619「一枚の思い出」 24:04/10/25 09:12:45 ID:jhWmbiK0
 まるでちょっとそこのゴミ拾っておいて、と言うような軽い口調に、唖然とする間もなく三人が動き出す。
「フンッ!」
 老人が全身の筋肉に力を込めた。ミシミシと音を立てて、固い筋肉がふくらんでゆく。
 はち切れんばかりの園両腕を目の前に突き刺し、空間を割り開くと、その狭間から、騎士の鎧が現れた。
 ガシャリと擦れる音を立てて展開した鎧は、扉を閉ざすような勢いで、老人をその中に飲み込んだ。
 分厚い金属の塊が、瞬く間に分厚い老人の筋肉を覆い尽くした。
 ほんの一瞬で、重装の鎧騎士と化した老人は、軽く腕を一振りした。
 その一撃は、体格だけなら老人の一・五倍ほどある熊によく似た獣人を、身体ごと壁にめり込ませ、
 拳がめり込んだ分の血反吐と内臓を空中にばらまかせた。
「バベルはそのまま、この暴れている生き物、止めてきてね。歩きにくいったら」
「御意」
 バベルと呼ばれた老人は、重々しい音を立てて歩き出す。
 向かってくるのは主に、彼より体格の大きな、無謀で知能の足りない魔物だったが、
 それらをことごとく、その拳で粉砕しながら、真っ直ぐに進んでいく。
 遮る者は、敵であろうと壁であろうと、例外なく砕かれて。
 歩みはゆっくりとしたものであるのに、誰もその後を追おうとはしなかった。
 対照的に、この場に残ったのはひ弱そうな女性三人。
 中でも小柄な朴訥な少女は、いかにも与しやすそうに見えた。
 ルミラの部下の一人とはいえ、これならばと、一人が巨大な斧を振りかざして撃ちかかる。

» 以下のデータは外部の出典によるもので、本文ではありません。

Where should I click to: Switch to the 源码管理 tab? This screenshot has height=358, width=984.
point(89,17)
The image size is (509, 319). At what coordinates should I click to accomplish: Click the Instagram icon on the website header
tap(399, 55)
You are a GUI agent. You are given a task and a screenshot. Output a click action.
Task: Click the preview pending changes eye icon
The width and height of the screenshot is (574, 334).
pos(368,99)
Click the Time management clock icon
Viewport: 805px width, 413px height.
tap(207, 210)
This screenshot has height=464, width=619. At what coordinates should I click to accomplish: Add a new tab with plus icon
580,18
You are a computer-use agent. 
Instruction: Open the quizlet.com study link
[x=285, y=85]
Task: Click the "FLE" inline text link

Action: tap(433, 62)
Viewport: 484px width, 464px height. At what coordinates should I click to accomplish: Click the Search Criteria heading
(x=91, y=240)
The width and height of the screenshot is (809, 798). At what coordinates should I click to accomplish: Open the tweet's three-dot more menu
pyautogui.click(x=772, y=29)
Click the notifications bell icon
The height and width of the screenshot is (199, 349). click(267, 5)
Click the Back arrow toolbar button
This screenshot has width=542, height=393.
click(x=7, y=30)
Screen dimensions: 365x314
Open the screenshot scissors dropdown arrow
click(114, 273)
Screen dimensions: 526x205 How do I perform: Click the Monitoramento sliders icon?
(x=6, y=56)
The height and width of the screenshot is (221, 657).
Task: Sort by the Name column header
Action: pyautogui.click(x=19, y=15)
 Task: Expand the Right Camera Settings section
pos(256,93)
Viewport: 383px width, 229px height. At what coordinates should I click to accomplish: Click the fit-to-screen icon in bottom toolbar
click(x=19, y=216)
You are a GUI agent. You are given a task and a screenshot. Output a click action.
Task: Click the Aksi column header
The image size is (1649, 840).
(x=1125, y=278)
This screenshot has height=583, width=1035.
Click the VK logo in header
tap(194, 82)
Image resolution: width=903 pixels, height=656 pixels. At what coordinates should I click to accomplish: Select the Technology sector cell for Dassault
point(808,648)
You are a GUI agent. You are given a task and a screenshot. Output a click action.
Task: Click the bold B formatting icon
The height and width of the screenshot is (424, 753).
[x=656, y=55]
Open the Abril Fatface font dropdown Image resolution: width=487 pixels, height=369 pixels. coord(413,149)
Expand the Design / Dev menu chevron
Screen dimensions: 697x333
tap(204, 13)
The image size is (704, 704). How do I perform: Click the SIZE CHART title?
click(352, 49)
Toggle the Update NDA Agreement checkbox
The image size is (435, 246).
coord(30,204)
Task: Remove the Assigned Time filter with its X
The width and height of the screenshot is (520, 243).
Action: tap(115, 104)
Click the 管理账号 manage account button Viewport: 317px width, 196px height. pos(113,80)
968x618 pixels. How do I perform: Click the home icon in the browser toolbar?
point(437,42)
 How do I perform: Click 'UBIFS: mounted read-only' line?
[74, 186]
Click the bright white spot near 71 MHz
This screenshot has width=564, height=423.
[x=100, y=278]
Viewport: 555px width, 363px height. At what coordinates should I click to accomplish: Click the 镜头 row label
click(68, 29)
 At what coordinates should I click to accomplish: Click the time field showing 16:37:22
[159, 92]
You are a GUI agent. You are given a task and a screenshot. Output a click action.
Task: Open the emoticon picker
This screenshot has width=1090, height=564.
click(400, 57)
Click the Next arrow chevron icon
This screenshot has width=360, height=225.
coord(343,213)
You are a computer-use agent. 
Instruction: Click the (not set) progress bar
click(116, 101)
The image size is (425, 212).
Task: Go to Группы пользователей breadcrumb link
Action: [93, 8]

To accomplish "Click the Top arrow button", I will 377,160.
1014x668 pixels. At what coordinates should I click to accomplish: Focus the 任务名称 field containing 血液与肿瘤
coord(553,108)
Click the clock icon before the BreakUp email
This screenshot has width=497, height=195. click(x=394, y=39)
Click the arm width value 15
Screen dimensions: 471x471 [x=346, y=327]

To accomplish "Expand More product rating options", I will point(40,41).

 はたしてその一撃は、あっけないほど簡単に、その少女を粉砕した。
 木片とバネと細い鋼線が飛び散った。
 人形の少女を砕いて、その男は意気を上げるが、だが、その木片が浮き上がった。
 ばらまかれた無数の鋭い部品が、唖然とする男の周囲で回転する。
 小型の竜巻が生じた後には、元通りに組上がった人形の少女が男のいた場所に組み上がり、
 肉片と骨と血液とが、代わりに周囲にばらまかれた。
 きりりと首を軋ませて、少女が次の対象を探す。次の呪詛返しの対象を。
「さて、お次は私の番かしらね」
 画家が当然のように、絵筆とパレットを手に取った。
620「一枚の思い出」 25
 あまりに違和感のあるその態度は、戸惑いと戦慄を呼び覚ます。
 彼女は赤と紫をその筆に乗せて、パレットの上で混ぜ合わせた。
 不気味に彩られた色彩が、あるグロテスクなものを描いてゆく。
「ほいと」
 そこに画家は手を突っ込んだ。パレットを貫通しているほど深く。
 だが、手の先は抜けてなどいない。ちゃんと、赤と紫の中に潜り込んでいる。
 そして、なにかを引きずり出した。
 途端、苦悶の叫びが周囲に満ちる。彼女を囲んだ兵達が、胸を押さえて苦しんでいた。
 彼女がそれを投げ捨てると同時に、兵達の身体が地にくずおれた。
 血にまみれたその物体は、赤と紫の混じり合った心の臓。
 兵士達は血の一滴も出していないのに事切れて、画家の右手だけが無傷なのに血にまみれていた。
 さすがのルミラも顔をしかめる。
「えぐいわねー」
「芸術ですよ、芸術」
「これがぁ?」
 と、二人が談笑している傍らで、残った兵士達が殺し合いをしていた。
 魅了の瞳に覗かれて、誰が敵とも味方とも分からずに。
 軽く二十人以上が、ほんの一瞬でルミラに支配され、操られていた。
 なにげなくやってはいるが、これ以上ないほど効果的に、しかも効率のよい、殺戮。
 イビル達とは異なる次元の、力がそこにあった。
 明らかに異質な戦場を、散歩するような気楽な表情で二人が歩いてきた。
「赤いのに青いのじゃない。久しぶり」
 画家が軽く手を振った。
「あらメイフィア、知り合い?」
「前に下見に行ったじゃないですか……同盟組むのに信用できる相手か、調査するためにって」
「あぁ、そういえば」
 ぽんとルミラが手を打った。
 自分たちが血反吐を吐いて倒れているのに、なんでこんなに簡単にと、悔しく、情けなく思う。
 格が違うのが分かってはいても、許せなかった。何よりも、無様な自分自身が。